At the time of his death, Paul Murdaugh was awaiting trial on one felony count of boating under the influence causing death and two felony counts of boating under the influence causing injury in connection with the 2019 boating accident.
The videos come after a July petition filed on behalf of Connor Cook, who sustained a broken jaw in the crash, that alleges officers from the SCDNR and the Beaufort County Sheriff’s Office tried to move the focus of the Beach investigation away from Paul Murdaugh—and toward Cook. Neither agency immediately responded to The Daily Beast’s request for comment.
In an effort to shift blame, the petition reads, at least five officers tried to deliberately “cloud the investigatory issues and disseminate false information in the community with the intention of misleading law enforcement and prosecution charging parties, and the public, into wrongly and falsely believing Connor Cook should be arrested and charged as the boat operator.”
In one of the videos, a SCDNR officer is heard asking Anthony Cook, Beach’s boyfriend and Connor’s cousin, who he saw driving the boat while he was aboard that night.
When “I grabbed my girlfriend and got down to the bottom of the boat, Paul was driving,” Anthony responds, prompting the officer to ask again if “Paul was driving.”
“Yes, sir,” Anthony responded, later noting that his cousin was sitting next to Murdaugh in the center console—but that Paul had his hands on the wheel.
But as FitsNews noted, the SCDNR officer wrote that Anthony Cook “did not know” who was driving the boat and that officers on the scene “thought it was Connor Cook or Paul Murdaugh.”
In another video released by the sheriff’s office, Anthony Cook is emotionally speaking to a Beaufort County deputy about the incident when he indicates several times that Murdaugh was driving—stating that he begged to take over because Paul was so intoxicated.

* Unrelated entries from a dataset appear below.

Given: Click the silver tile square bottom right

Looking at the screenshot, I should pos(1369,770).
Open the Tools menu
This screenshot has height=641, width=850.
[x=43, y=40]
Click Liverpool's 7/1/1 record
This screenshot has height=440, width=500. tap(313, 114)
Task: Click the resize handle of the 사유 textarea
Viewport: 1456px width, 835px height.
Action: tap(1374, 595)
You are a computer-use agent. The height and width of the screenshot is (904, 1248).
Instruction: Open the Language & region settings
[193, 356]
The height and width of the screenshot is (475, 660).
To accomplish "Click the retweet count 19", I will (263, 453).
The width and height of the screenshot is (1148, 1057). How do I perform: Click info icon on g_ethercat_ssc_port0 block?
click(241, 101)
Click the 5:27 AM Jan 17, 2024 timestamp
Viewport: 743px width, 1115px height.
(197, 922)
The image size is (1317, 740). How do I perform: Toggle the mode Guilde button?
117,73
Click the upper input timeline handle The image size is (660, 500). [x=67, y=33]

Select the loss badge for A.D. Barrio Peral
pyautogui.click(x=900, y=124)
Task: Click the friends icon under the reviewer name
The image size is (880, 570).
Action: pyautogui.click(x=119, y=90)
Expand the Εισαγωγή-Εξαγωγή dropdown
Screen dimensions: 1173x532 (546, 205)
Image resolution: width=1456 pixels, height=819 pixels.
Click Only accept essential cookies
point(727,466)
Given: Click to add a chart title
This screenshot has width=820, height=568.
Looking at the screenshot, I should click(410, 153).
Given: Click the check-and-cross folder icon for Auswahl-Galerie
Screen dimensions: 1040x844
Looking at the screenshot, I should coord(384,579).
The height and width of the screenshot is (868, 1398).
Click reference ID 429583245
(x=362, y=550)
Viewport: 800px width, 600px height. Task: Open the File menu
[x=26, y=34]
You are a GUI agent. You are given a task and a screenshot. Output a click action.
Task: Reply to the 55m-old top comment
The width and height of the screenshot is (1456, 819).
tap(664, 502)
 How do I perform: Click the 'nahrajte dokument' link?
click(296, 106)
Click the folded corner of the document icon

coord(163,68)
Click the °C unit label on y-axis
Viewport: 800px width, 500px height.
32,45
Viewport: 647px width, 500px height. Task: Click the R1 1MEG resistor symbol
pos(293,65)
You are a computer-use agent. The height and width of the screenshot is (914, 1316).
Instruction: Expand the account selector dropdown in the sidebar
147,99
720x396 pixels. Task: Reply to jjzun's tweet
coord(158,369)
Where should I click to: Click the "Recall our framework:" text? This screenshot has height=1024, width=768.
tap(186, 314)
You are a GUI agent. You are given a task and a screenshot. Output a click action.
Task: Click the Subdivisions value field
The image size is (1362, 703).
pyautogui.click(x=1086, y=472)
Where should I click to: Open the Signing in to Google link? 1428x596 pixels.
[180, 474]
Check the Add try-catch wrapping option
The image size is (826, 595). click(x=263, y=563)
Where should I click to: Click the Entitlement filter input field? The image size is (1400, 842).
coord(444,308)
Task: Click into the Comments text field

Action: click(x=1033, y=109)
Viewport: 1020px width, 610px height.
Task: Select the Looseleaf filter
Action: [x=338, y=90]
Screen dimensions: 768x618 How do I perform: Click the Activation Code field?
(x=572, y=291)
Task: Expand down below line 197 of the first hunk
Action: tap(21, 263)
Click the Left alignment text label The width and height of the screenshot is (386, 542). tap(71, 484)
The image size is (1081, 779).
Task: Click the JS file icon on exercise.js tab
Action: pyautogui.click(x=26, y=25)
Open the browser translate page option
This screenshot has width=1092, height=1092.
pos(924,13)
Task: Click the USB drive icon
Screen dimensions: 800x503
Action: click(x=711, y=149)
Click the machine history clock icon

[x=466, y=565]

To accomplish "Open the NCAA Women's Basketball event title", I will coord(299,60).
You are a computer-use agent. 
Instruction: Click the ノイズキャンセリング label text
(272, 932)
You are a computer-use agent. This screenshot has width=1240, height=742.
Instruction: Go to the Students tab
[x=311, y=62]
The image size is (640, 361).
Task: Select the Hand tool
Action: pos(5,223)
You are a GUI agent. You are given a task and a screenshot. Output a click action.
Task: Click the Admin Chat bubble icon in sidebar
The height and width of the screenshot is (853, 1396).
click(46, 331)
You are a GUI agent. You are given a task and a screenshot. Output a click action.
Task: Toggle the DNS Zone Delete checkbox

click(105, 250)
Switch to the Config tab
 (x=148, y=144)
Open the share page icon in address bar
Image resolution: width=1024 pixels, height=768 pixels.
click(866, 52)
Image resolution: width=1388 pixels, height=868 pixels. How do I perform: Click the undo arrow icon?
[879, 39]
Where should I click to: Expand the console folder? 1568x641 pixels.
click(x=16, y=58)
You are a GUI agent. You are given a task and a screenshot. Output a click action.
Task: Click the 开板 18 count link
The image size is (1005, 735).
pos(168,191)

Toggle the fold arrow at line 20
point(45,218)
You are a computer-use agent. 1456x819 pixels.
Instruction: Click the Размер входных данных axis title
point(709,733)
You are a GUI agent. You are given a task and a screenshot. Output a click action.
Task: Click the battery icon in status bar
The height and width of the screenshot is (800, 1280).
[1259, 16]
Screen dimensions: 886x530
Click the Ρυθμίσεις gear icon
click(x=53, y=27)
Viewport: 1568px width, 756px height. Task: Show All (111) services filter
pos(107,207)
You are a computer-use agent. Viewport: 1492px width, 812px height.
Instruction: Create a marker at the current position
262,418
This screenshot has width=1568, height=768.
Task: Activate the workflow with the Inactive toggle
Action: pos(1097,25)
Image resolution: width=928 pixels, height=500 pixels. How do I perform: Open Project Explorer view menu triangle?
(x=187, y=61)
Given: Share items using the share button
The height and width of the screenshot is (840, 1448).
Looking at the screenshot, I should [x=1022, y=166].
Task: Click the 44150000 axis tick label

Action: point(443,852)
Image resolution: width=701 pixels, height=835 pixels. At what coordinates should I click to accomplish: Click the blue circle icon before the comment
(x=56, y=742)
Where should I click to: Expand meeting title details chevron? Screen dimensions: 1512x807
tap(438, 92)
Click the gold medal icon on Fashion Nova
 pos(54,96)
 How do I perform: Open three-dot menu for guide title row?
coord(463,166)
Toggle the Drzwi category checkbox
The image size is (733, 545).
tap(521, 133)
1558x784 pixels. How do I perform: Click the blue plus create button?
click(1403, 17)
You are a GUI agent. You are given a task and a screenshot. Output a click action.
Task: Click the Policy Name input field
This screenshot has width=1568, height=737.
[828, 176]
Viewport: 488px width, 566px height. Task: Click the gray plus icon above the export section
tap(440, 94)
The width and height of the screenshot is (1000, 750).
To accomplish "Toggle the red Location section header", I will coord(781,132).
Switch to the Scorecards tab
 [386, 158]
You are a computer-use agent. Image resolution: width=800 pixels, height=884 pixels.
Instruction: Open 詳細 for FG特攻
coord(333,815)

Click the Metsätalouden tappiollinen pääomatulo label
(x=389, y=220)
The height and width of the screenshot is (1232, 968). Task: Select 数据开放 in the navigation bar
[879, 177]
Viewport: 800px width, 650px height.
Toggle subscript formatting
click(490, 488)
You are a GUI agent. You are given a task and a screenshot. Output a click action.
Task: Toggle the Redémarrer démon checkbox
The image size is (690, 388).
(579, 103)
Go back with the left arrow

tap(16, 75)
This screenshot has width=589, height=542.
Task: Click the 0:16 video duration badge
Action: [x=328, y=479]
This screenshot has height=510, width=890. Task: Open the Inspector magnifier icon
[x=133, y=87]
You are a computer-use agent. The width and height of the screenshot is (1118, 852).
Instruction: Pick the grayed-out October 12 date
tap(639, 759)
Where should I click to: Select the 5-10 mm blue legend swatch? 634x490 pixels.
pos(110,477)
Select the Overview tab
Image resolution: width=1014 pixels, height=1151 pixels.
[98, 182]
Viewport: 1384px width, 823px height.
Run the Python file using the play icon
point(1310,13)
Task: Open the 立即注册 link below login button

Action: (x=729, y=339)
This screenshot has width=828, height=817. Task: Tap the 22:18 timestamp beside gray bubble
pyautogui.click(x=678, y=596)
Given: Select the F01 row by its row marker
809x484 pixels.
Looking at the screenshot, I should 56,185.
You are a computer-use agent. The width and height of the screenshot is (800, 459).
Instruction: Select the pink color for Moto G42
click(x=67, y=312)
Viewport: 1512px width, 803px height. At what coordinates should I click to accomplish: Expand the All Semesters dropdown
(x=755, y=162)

Instead, Anthony Cook said, Murdaugh stopped to take a shot in a nearby town before eventually steering the group back to the boat he insisted on driving home. The next thing he knew, Cook is heard saying, he was thrown off the boat into the water along with Murdaugh and Beach. Connor Cook and Murdaugh’s girlfriend, who were also on board, were severely injured and taken to the hospital, according to past local reports and the video.
“My girlfriend’s gone and I ain’t gonna be able to live with myself,” Anthony said of Beach. “Is anybody in the water looking for her?”
A medical examiner determined the teenager died from drowning and blunt force trauma. Her family, which could not be reached for comment, eventually filed a wrongful death lawsuit against the Murdaughs.
The Murdaugh family has been a powerful force in South Carolina for over a century. According to his bio on the family law firm’s website, the 81-year-old patriarch Randolph Murdaugh III was “the third generation of the Murdaugh family to serve as Solicitor of the 14th Judicial Circuit.” The latter prosecutor’s office is not involved in either case, and the Sheriff’s office withdrew from its role in the case just weeks after the boat crash, given its ties to the Murdaughs.
On June 10, just days after the double homicide, Murdaugh III passed away.